| Problem |
Can you copy every one of the items below word for word, keeping each line as it appears?

| Data provided |
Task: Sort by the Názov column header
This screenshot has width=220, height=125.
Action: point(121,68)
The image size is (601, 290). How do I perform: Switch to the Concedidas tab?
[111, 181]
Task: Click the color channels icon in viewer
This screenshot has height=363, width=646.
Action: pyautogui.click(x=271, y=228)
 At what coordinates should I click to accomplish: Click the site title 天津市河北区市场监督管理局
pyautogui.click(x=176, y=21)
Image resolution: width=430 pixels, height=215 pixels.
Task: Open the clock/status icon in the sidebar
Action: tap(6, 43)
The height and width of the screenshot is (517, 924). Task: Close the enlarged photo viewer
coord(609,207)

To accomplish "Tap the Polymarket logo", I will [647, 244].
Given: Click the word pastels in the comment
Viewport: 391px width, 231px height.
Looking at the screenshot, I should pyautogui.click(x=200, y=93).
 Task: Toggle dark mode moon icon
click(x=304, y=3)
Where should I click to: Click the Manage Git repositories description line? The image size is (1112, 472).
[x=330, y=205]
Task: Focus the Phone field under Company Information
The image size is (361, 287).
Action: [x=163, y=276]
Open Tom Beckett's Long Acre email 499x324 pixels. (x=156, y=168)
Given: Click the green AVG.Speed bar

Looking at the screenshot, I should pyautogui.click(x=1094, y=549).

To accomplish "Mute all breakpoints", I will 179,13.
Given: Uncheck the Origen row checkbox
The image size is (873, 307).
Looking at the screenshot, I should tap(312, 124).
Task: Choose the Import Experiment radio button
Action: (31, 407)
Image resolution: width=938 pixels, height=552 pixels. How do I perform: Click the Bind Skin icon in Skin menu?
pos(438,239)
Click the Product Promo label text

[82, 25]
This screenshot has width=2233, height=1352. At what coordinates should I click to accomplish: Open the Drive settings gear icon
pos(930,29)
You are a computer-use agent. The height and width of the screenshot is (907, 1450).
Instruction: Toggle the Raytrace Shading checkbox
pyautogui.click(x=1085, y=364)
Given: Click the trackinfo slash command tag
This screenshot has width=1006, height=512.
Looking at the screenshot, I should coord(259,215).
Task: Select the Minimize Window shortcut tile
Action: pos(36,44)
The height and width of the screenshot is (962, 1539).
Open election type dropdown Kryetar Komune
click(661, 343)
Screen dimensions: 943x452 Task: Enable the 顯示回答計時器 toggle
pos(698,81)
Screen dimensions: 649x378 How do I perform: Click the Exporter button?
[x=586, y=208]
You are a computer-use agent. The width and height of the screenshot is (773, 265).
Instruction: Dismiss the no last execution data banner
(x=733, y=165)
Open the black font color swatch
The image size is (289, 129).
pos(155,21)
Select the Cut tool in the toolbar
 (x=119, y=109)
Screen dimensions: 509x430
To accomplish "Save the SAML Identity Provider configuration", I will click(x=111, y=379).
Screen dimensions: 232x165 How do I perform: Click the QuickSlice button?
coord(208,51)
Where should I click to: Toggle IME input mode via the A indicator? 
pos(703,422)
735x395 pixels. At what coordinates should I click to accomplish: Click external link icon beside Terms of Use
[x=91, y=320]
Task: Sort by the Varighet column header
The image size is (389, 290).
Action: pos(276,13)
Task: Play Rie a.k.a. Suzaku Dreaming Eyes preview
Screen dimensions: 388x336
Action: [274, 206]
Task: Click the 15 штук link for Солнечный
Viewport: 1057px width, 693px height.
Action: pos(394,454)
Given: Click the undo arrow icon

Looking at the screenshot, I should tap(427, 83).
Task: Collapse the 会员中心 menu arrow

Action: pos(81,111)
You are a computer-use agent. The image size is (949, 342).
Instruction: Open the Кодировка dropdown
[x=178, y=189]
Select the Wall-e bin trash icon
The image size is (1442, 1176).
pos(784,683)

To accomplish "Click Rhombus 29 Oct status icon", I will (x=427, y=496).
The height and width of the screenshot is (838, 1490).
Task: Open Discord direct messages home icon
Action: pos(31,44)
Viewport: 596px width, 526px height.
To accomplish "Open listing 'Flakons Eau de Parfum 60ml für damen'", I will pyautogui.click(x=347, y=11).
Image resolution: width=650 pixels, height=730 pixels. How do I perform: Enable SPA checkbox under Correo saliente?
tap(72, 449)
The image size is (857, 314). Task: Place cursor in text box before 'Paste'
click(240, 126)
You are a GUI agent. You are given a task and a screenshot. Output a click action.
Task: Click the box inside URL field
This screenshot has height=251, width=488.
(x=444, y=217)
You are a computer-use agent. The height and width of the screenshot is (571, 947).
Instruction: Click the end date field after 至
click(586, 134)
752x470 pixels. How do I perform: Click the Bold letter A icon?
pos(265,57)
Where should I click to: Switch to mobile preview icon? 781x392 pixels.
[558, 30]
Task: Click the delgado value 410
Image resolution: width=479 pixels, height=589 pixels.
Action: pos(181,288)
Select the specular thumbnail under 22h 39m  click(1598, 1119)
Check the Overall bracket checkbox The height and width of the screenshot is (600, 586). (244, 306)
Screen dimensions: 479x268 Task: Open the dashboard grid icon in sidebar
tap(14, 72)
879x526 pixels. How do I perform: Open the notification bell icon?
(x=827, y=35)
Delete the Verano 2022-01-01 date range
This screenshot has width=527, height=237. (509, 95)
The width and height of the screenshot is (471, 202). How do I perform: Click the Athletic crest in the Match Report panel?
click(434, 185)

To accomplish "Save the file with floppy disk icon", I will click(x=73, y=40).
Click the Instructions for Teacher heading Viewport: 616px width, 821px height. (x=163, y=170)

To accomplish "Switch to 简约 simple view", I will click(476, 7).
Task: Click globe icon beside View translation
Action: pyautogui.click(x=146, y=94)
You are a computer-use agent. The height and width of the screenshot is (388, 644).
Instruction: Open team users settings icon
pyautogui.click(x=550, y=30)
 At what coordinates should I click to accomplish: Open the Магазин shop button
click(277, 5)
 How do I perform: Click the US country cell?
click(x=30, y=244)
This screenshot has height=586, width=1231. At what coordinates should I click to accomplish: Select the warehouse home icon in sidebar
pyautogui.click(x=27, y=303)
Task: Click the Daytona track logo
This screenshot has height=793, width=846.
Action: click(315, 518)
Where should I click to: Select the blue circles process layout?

| The answer |
Task: Sort by the Názov column header
This screenshot has width=220, height=125.
Action: point(121,68)
The image size is (601, 290). How do I perform: Switch to the Concedidas tab?
[111, 181]
Task: Click the color channels icon in viewer
This screenshot has height=363, width=646.
Action: pyautogui.click(x=271, y=228)
 At what coordinates should I click to accomplish: Click the site title 天津市河北区市场监督管理局
pyautogui.click(x=176, y=21)
Image resolution: width=430 pixels, height=215 pixels.
Task: Open the clock/status icon in the sidebar
Action: tap(6, 43)
The height and width of the screenshot is (517, 924). Task: Close the enlarged photo viewer
coord(609,207)

To accomplish "Tap the Polymarket logo", I will [647, 244].
Given: Click the word pastels in the comment
Viewport: 391px width, 231px height.
Looking at the screenshot, I should pyautogui.click(x=200, y=93).
 Task: Toggle dark mode moon icon
click(x=304, y=3)
Where should I click to: Click the Manage Git repositories description line? The image size is (1112, 472).
[x=330, y=205]
Task: Focus the Phone field under Company Information
The image size is (361, 287).
Action: [x=163, y=276]
Open Tom Beckett's Long Acre email 499x324 pixels. (x=156, y=168)
Given: Click the green AVG.Speed bar

Looking at the screenshot, I should pyautogui.click(x=1094, y=549).

To accomplish "Mute all breakpoints", I will 179,13.
Given: Uncheck the Origen row checkbox
The image size is (873, 307).
Looking at the screenshot, I should tap(312, 124).
Task: Choose the Import Experiment radio button
Action: (31, 407)
Image resolution: width=938 pixels, height=552 pixels. How do I perform: Click the Bind Skin icon in Skin menu?
pos(438,239)
Click the Product Promo label text

[82, 25]
This screenshot has width=2233, height=1352. At what coordinates should I click to accomplish: Open the Drive settings gear icon
pos(930,29)
You are a computer-use agent. The height and width of the screenshot is (907, 1450).
Instruction: Toggle the Raytrace Shading checkbox
pyautogui.click(x=1085, y=364)
Given: Click the trackinfo slash command tag
This screenshot has width=1006, height=512.
Looking at the screenshot, I should coord(259,215).
Task: Select the Minimize Window shortcut tile
Action: pos(36,44)
The height and width of the screenshot is (962, 1539).
Open election type dropdown Kryetar Komune
click(661, 343)
Screen dimensions: 943x452 Task: Enable the 顯示回答計時器 toggle
pos(698,81)
Screen dimensions: 649x378 How do I perform: Click the Exporter button?
[x=586, y=208]
You are a computer-use agent. The width and height of the screenshot is (773, 265).
Instruction: Dismiss the no last execution data banner
(x=733, y=165)
Open the black font color swatch
The image size is (289, 129).
pos(155,21)
Select the Cut tool in the toolbar
 (x=119, y=109)
Screen dimensions: 509x430
To accomplish "Save the SAML Identity Provider configuration", I will click(x=111, y=379).
Screen dimensions: 232x165 How do I perform: Click the QuickSlice button?
coord(208,51)
Where should I click to: Toggle IME input mode via the A indicator? 
pos(703,422)
735x395 pixels. At what coordinates should I click to accomplish: Click external link icon beside Terms of Use
[x=91, y=320]
Task: Sort by the Varighet column header
The image size is (389, 290).
Action: pos(276,13)
Task: Play Rie a.k.a. Suzaku Dreaming Eyes preview
Screen dimensions: 388x336
Action: [274, 206]
Task: Click the 15 штук link for Солнечный
Viewport: 1057px width, 693px height.
Action: pos(394,454)
Given: Click the undo arrow icon

Looking at the screenshot, I should tap(427, 83).
Task: Collapse the 会员中心 menu arrow

Action: pos(81,111)
You are a computer-use agent. The image size is (949, 342).
Instruction: Open the Кодировка dropdown
[x=178, y=189]
Select the Wall-e bin trash icon
The image size is (1442, 1176).
pos(784,683)

To accomplish "Click Rhombus 29 Oct status icon", I will (x=427, y=496).
The height and width of the screenshot is (838, 1490).
Task: Open Discord direct messages home icon
Action: pos(31,44)
Viewport: 596px width, 526px height.
To accomplish "Open listing 'Flakons Eau de Parfum 60ml für damen'", I will pyautogui.click(x=347, y=11).
Image resolution: width=650 pixels, height=730 pixels. How do I perform: Enable SPA checkbox under Correo saliente?
tap(72, 449)
The image size is (857, 314). Task: Place cursor in text box before 'Paste'
click(240, 126)
You are a GUI agent. You are given a task and a screenshot. Output a click action.
Task: Click the box inside URL field
This screenshot has height=251, width=488.
(x=444, y=217)
You are a computer-use agent. The height and width of the screenshot is (571, 947).
Instruction: Click the end date field after 至
click(586, 134)
752x470 pixels. How do I perform: Click the Bold letter A icon?
pos(265,57)
Where should I click to: Switch to mobile preview icon? 781x392 pixels.
[558, 30]
Task: Click the delgado value 410
Image resolution: width=479 pixels, height=589 pixels.
Action: pos(181,288)
Select the specular thumbnail under 22h 39m  click(1598, 1119)
Check the Overall bracket checkbox The height and width of the screenshot is (600, 586). (244, 306)
Screen dimensions: 479x268 Task: Open the dashboard grid icon in sidebar
tap(14, 72)
879x526 pixels. How do I perform: Open the notification bell icon?
(x=827, y=35)
Delete the Verano 2022-01-01 date range
This screenshot has width=527, height=237. (509, 95)
The width and height of the screenshot is (471, 202). How do I perform: Click the Athletic crest in the Match Report panel?
click(434, 185)

To accomplish "Save the file with floppy disk icon", I will click(x=73, y=40).
Click the Instructions for Teacher heading Viewport: 616px width, 821px height. (x=163, y=170)

To accomplish "Switch to 简约 simple view", I will click(476, 7).
Task: Click globe icon beside View translation
Action: pyautogui.click(x=146, y=94)
You are a computer-use agent. The height and width of the screenshot is (388, 644).
Instruction: Open team users settings icon
pyautogui.click(x=550, y=30)
 At what coordinates should I click to accomplish: Open the Магазин shop button
click(277, 5)
 How do I perform: Click the US country cell?
click(x=30, y=244)
This screenshot has height=586, width=1231. At what coordinates should I click to accomplish: Select the warehouse home icon in sidebar
pyautogui.click(x=27, y=303)
Task: Click the Daytona track logo
This screenshot has height=793, width=846.
Action: click(315, 518)
Where should I click to: Select the blue circles process layout?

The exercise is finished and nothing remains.